• _Required work_
The expected answer is a copy of every line in the listing that has the word "pixels".

• _Exercise data_
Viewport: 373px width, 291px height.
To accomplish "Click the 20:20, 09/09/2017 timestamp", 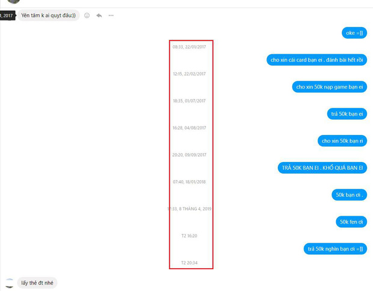I will pos(190,155).
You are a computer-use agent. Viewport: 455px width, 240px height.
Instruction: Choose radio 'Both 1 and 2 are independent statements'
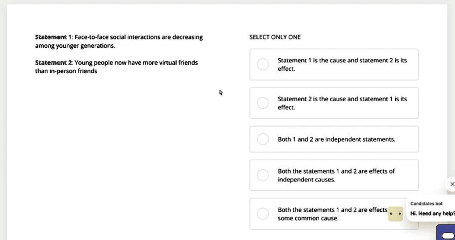[263, 139]
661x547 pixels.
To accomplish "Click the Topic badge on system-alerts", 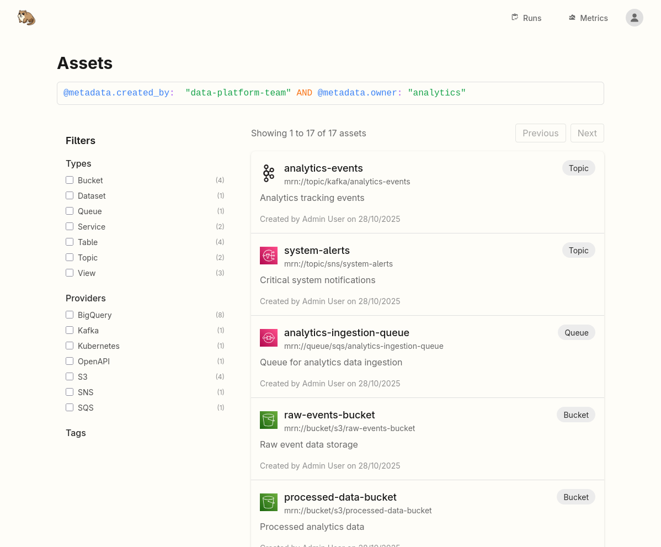I will (578, 250).
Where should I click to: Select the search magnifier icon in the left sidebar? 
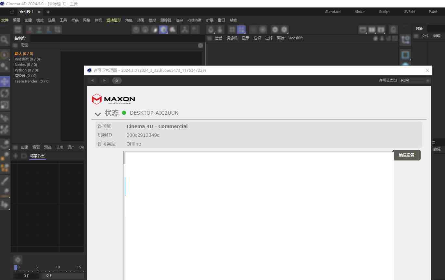click(5, 40)
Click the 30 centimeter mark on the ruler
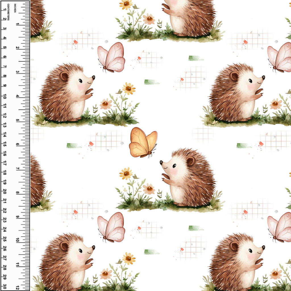The width and height of the screenshot is (291, 291). coord(5,285)
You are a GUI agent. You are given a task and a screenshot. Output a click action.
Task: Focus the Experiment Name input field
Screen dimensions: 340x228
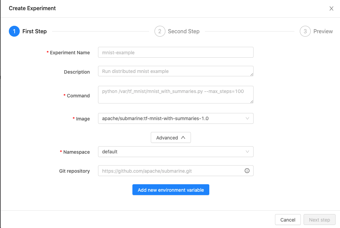[175, 53]
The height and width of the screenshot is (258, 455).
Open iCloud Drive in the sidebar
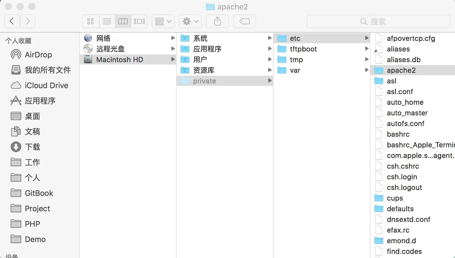(42, 85)
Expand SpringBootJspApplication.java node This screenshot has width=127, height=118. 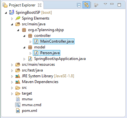(x=24, y=59)
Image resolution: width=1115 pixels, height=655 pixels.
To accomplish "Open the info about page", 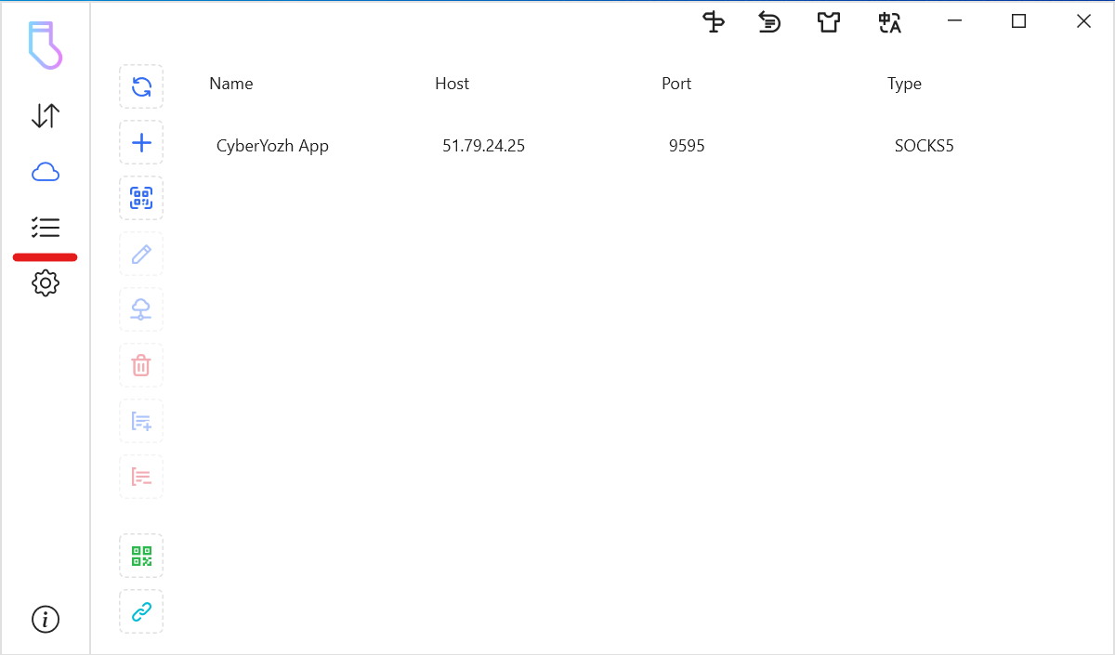I will point(46,619).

• _Exercise solution_
661x547 pixels.
Image resolution: width=1115 pixels, height=655 pixels.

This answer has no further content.